**Brief:** The word "tray" marks the lines to find; copy every such line from the data below.

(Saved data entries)
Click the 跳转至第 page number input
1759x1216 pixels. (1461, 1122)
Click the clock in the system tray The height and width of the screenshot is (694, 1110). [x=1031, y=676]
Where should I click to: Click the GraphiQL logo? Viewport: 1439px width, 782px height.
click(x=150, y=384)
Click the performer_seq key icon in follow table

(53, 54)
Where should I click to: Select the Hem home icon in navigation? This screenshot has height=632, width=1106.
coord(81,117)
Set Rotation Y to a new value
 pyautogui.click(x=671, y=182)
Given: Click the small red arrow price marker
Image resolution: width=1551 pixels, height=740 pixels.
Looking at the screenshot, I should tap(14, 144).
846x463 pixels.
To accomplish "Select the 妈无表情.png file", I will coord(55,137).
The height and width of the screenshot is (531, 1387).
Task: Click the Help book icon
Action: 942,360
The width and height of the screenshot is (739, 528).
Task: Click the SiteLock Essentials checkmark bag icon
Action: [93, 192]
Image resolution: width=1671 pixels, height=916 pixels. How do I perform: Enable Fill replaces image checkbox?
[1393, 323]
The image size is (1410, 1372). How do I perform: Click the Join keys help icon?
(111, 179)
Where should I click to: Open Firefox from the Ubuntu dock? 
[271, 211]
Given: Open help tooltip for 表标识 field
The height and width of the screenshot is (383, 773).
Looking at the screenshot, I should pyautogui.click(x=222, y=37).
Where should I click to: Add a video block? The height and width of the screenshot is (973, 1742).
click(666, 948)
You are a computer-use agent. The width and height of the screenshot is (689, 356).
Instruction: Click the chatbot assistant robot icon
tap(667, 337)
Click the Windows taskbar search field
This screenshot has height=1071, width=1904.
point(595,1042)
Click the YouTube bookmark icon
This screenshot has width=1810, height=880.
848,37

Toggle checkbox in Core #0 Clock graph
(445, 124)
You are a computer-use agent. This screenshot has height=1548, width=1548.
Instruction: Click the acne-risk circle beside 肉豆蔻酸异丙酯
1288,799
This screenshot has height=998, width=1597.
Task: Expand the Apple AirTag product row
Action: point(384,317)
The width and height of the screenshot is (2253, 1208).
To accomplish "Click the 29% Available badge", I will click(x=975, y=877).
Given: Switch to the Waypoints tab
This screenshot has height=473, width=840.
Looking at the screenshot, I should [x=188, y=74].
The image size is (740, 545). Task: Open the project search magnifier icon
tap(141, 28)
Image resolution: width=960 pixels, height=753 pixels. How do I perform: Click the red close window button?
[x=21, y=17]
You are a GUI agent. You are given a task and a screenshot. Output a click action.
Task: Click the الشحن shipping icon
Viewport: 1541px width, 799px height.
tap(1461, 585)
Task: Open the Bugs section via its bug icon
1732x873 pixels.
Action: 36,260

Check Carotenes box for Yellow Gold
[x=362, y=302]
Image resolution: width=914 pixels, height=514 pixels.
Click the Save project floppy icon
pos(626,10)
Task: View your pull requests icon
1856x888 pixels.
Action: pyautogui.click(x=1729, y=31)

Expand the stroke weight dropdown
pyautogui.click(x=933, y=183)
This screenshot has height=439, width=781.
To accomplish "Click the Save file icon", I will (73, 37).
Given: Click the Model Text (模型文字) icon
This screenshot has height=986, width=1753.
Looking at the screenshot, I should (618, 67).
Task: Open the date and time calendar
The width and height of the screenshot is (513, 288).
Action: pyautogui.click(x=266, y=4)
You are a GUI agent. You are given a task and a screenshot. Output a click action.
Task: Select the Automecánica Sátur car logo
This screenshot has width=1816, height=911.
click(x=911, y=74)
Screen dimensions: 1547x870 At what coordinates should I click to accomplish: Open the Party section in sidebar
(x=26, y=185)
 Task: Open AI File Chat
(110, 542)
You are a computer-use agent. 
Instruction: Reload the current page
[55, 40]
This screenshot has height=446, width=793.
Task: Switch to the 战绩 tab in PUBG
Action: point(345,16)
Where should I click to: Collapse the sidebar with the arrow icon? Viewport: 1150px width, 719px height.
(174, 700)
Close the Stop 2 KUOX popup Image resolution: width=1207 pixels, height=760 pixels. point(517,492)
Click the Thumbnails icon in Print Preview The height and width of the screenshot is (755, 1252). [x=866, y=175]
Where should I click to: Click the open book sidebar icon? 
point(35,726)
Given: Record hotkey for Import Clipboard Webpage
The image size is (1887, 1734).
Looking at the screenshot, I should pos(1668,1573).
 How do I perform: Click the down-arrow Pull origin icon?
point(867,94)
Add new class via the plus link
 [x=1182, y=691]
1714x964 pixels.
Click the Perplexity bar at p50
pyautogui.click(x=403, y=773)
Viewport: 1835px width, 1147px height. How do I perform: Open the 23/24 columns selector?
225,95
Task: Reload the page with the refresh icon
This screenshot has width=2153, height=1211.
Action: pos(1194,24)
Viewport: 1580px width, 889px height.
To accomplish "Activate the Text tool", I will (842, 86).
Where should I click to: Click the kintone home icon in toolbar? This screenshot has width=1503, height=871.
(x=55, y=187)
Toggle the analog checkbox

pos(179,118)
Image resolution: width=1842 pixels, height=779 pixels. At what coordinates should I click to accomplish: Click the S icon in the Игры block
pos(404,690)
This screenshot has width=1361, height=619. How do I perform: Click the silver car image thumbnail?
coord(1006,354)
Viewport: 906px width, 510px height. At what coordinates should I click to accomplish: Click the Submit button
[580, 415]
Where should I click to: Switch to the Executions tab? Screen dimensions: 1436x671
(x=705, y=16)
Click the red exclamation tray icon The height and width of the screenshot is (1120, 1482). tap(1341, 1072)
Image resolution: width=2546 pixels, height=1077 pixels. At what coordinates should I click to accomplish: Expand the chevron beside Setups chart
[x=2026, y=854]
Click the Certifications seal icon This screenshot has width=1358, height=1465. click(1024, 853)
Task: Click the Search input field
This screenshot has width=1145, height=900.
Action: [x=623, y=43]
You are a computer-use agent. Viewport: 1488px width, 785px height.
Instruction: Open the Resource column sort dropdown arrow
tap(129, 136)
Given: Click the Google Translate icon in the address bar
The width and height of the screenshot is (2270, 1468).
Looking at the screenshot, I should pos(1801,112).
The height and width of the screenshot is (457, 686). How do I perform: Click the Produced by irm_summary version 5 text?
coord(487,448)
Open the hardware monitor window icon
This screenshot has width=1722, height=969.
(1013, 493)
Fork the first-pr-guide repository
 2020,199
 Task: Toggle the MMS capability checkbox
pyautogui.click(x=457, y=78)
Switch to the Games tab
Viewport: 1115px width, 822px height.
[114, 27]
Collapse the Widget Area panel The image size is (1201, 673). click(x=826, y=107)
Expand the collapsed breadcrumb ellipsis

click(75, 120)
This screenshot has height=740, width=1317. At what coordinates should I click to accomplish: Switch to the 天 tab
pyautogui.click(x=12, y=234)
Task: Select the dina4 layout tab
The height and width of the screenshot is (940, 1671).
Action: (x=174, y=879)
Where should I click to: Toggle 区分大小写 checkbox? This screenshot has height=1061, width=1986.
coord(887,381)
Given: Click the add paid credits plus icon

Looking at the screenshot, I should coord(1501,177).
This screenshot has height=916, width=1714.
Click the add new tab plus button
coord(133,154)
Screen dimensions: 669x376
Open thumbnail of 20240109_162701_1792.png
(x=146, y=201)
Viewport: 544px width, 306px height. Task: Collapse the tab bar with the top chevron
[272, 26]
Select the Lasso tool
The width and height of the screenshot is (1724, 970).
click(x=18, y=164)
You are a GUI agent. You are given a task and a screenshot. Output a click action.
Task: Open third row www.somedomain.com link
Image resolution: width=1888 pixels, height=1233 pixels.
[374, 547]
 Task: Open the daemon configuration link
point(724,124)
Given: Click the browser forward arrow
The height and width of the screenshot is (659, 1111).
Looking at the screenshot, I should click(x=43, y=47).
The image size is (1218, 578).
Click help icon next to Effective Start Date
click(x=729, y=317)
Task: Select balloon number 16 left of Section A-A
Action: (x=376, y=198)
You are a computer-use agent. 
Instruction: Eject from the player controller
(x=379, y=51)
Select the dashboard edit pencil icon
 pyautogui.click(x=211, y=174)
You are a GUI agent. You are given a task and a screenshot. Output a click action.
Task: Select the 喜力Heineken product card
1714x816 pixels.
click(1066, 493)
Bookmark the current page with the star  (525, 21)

**Problem solution:**
Click the clock in the system tray The height and width of the screenshot is (694, 1110). [x=1031, y=676]
Click the red exclamation tray icon The height and width of the screenshot is (1120, 1482). tap(1341, 1072)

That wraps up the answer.